Juliet’s room. Ah, yes. He remembered. Bedtime stories. Herodotus. The Autobiography of lliM trautS nhoj , that inspiring anti-children’s story of growing up different from all other kids, and of course every Thursday, Friday, Saturday night, come wind, come rain, small squishy-hearted Marvin Kreitman … No T-shirts, no posters of footballers and hang the consequences. Once upon a time, Juliet, there was this Benthamite … He pushed open the door. The curtains were closed. Someone was in the bed. Too big to be Charlie’s baby or Charlie’s head. Too small to be Chas. And breathing too loudly, if with too much difficulty, to be dead.
‘Daddy?’ a voice said.
‘Juliet?’
He went over to her. ‘Don’t kiss me,’ she said.
And in the gloom he saw that her face was smashed. He thought his legs were going to go from under him. Kreitman’s invariable way of signalling sympathy for those he loved: the buckling of his limbs. He had fainted when Juliet was born. Now he had to hold on to something not to faint again. There were plasters across Juliet’s nose. The veins in her cheeks were broken. Her eyes were black and swollen. At least one of them was closed altogether. Yet it was she who had to say, ‘Daddy, are you all right?’
‘Jesus, Juliet,’ he said, ‘what’s happened to you?’
‘Collision with a bike,’ she said. ‘It seems to run in the family.’
He trusted himself to let go of the bedhead and knelt by her, kissing her hand. ‘You don’t have to be brave and make jokes,’ he said. ‘What happened to you?’
‘I just told you. A bike happened to me.’
‘What bike —?’
But now Hazel was in the room. ‘She wanted to see you,’ she said. ‘But she didn’t want to be cross-examined. If you can’t sit with her quietly, I think you should leave.’
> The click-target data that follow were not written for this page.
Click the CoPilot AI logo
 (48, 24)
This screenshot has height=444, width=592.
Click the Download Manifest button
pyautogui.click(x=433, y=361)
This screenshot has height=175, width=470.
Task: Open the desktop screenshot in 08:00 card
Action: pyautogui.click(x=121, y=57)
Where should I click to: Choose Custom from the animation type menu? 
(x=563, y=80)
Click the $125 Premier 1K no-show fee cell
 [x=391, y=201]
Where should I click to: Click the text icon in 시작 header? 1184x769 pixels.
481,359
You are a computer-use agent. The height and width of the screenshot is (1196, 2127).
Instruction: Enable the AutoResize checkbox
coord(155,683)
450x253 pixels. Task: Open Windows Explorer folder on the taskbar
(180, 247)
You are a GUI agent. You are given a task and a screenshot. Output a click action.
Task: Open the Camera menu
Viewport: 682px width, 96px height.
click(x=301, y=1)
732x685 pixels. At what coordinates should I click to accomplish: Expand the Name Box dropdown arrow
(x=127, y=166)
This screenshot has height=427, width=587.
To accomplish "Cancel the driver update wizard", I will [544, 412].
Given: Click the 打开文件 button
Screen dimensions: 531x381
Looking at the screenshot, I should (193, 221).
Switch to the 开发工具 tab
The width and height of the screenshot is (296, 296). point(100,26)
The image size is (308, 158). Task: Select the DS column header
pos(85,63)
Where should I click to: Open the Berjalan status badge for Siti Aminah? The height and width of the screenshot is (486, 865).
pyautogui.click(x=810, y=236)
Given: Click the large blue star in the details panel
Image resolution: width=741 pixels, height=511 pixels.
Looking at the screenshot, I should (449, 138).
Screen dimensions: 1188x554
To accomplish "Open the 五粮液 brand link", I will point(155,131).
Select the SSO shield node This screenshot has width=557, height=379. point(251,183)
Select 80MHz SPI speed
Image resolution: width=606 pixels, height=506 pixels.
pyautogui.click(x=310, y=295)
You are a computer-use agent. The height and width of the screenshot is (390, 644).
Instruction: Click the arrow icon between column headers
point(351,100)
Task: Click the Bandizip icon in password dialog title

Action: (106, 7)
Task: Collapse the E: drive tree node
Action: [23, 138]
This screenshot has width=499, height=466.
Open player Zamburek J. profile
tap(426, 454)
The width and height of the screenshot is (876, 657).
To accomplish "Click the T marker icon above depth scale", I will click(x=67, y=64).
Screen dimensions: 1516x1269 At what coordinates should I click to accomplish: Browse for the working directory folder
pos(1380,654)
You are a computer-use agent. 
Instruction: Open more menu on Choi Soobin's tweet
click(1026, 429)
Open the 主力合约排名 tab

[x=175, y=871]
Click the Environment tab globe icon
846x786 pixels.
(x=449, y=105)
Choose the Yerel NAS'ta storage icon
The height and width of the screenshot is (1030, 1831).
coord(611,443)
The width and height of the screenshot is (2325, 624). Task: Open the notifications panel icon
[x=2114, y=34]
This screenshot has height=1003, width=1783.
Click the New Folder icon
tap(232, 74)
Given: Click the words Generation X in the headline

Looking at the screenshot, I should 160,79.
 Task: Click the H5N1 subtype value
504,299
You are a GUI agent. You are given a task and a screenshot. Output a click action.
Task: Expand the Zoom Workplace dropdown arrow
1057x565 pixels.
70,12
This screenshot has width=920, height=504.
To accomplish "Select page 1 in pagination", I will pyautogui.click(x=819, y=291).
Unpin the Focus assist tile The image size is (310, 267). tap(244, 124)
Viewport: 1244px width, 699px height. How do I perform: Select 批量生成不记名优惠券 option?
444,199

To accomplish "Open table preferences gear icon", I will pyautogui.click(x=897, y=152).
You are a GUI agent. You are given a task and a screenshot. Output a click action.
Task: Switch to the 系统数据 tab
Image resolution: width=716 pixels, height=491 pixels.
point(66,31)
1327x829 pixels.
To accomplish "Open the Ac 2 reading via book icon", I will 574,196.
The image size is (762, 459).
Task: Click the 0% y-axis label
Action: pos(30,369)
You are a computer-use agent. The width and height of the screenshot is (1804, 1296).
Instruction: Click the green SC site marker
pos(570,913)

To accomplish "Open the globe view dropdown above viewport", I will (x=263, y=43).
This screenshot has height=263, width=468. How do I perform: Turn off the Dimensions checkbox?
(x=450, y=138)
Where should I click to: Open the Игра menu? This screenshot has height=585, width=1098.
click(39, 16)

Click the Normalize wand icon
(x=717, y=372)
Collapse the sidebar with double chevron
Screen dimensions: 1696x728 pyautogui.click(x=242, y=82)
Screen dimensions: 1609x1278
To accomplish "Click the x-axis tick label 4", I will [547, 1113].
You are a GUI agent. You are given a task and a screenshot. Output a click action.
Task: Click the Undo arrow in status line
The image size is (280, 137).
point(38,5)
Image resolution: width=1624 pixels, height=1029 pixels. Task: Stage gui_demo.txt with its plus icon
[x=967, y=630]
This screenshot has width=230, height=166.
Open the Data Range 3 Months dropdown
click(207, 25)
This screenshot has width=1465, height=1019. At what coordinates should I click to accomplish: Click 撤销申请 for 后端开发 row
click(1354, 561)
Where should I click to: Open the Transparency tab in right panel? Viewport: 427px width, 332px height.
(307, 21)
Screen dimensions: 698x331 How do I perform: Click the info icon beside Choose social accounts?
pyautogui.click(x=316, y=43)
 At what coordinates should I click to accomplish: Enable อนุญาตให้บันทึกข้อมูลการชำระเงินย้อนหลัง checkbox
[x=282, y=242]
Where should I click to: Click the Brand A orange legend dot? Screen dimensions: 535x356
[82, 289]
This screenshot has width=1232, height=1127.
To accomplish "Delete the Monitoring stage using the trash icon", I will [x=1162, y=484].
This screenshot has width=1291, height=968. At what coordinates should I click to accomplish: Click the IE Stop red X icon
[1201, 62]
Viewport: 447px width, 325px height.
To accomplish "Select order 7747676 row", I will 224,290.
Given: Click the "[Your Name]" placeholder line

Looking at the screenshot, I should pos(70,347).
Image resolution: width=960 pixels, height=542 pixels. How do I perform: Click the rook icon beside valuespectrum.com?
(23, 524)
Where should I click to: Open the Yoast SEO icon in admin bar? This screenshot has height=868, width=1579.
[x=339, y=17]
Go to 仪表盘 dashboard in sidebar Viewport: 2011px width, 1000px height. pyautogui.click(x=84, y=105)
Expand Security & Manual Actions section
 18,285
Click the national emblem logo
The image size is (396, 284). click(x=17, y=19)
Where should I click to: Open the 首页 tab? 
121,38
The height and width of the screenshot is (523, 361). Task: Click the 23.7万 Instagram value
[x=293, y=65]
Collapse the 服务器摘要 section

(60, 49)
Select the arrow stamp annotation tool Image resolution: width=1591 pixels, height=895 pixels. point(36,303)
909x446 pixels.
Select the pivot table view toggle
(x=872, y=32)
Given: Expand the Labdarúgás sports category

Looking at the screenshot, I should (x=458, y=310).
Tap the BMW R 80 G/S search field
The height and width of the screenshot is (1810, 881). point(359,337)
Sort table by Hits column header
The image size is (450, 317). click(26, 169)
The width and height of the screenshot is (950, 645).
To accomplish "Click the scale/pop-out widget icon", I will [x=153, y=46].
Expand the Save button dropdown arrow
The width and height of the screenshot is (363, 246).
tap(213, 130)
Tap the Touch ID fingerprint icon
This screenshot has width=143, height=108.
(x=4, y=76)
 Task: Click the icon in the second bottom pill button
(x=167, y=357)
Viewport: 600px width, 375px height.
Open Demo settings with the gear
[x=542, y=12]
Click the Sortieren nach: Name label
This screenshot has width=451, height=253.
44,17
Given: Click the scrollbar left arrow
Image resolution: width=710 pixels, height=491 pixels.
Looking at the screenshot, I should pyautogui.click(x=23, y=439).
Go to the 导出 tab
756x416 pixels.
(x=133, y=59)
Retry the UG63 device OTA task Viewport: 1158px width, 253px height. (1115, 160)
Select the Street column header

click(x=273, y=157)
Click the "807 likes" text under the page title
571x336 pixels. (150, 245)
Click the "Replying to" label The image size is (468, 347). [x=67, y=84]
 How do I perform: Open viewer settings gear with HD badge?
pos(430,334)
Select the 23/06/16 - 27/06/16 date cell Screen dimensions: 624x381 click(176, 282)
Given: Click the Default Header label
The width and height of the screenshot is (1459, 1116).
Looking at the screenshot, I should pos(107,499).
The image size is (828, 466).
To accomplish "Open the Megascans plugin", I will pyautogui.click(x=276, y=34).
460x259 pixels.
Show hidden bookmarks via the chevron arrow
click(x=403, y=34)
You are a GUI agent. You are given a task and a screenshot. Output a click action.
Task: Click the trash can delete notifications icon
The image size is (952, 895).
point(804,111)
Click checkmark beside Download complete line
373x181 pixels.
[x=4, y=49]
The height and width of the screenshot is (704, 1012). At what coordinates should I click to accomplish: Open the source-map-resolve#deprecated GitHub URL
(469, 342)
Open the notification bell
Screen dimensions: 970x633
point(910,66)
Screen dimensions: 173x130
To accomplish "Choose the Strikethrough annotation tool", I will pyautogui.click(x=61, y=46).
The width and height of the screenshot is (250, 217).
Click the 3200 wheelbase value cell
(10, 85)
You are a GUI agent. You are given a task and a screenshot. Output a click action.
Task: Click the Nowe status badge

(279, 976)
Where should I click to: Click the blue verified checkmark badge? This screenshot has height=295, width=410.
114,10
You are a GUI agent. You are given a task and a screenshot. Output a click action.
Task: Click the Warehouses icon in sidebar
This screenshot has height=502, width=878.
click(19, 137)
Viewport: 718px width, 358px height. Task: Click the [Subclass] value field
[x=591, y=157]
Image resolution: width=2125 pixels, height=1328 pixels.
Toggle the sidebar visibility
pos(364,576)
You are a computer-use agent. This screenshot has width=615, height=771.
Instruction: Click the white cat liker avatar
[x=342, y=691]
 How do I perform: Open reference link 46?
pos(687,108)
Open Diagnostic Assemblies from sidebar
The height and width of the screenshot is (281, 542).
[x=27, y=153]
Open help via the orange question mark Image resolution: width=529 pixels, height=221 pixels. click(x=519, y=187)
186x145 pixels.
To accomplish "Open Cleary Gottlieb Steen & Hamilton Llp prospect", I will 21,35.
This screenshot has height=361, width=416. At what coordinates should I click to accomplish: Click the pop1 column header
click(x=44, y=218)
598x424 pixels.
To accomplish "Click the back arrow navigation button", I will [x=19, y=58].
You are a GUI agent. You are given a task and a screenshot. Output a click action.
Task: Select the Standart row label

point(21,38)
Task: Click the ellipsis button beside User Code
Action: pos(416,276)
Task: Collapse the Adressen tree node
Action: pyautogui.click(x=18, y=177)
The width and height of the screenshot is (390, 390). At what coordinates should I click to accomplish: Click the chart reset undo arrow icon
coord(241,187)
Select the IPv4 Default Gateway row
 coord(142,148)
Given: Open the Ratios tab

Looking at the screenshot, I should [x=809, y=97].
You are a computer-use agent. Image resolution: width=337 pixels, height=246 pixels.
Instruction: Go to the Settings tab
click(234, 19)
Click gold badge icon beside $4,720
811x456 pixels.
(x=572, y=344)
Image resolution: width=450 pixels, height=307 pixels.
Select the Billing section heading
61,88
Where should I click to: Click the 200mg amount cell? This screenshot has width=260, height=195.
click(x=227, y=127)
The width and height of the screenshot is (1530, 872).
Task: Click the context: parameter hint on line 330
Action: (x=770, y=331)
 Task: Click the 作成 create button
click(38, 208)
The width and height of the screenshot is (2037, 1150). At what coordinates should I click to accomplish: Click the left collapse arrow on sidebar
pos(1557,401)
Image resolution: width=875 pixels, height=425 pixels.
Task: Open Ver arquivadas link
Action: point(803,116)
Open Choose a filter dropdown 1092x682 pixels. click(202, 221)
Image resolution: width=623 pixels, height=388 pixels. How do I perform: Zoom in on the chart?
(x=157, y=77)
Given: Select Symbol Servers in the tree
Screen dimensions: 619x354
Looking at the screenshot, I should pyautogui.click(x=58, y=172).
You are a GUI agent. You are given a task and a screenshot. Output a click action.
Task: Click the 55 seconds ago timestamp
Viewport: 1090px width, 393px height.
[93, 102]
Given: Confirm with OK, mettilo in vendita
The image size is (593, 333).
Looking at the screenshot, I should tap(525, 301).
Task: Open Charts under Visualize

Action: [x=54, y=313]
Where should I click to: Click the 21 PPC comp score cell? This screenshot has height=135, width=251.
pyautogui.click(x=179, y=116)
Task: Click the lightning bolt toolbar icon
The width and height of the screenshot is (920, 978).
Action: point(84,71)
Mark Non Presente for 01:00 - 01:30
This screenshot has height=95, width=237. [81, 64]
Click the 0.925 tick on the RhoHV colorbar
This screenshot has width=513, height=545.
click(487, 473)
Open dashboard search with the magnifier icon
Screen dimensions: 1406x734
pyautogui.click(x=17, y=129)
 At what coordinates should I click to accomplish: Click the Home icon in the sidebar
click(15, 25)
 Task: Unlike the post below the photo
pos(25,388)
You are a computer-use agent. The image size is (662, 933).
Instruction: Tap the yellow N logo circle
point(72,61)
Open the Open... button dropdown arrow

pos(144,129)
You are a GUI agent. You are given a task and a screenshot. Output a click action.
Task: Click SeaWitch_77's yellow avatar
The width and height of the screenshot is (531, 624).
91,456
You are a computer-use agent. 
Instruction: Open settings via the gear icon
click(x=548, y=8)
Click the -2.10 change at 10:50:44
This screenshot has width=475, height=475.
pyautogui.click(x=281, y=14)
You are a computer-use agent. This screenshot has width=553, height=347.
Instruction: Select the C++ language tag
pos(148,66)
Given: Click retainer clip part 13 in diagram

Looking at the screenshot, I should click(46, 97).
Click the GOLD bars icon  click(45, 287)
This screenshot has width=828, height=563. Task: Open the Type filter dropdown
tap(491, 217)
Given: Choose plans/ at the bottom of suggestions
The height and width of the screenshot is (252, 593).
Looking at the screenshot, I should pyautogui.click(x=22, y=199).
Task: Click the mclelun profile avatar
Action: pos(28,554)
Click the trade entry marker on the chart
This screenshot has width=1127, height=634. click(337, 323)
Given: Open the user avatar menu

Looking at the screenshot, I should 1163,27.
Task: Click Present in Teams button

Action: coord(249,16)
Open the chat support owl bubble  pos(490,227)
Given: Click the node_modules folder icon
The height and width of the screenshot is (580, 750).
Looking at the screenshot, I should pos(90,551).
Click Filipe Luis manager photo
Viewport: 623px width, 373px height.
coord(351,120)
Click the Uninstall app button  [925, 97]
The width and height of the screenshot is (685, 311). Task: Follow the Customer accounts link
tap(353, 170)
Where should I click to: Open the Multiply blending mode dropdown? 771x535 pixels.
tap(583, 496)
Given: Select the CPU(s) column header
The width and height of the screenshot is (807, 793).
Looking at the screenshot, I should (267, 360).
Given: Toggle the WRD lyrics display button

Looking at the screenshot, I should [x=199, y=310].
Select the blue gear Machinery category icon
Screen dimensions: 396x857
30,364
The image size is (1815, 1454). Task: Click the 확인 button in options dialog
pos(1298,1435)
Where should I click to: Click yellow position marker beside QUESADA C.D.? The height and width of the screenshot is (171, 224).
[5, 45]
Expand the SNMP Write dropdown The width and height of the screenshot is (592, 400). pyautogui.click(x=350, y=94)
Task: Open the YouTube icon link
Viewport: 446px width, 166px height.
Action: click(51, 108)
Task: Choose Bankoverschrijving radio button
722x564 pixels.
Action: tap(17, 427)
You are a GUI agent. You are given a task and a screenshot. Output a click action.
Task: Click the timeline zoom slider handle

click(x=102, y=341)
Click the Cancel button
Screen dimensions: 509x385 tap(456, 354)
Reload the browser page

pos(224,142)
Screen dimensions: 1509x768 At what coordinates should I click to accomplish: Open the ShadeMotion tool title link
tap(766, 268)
‘I’ll sit with her quietly,’ Kreitman said. And he did, stroking her arms, tracing the length of her fingers with the tips of his, making little circles of solace round her knuckles, and saying ‘Shhh.’ Why Shhh? She wasn’t saying anything. It discomforted him, having daughters. It always had. He couldn’t blame them for anything. And he felt there was always something they were asking for, something they had a perfect right to, which he couldn’t quite give them, just as he couldn’t quite give it to his cat. He’d been happiest, in their early years, when they were asleep. He had loved the sound of their breathing. Asleep, he could care for them, and sometimes, with a fervency and a sort of hopelessness that baffled him, adore them. Asleep, they laid claim on him by virtue of their separateness. At last Juliet went under, lulled by his stroking fingers. He put his ear to her chest, the way he remembered doing when she was young, making sure of the regularity of her breathing. That was his idea of being a father. Waiting for them to go to sleep, then worrying in case they were dead. Not all that different from his idea of being a lover.
‘Satisfied?’ Hazel asked, when he finally crept down the stairs. She was waiting for him by the door, meaning that he wasn’t invited to sit down, have tea, or otherwise make himself at home. Your house, but you chose for it not to be — that was what she was reminding him.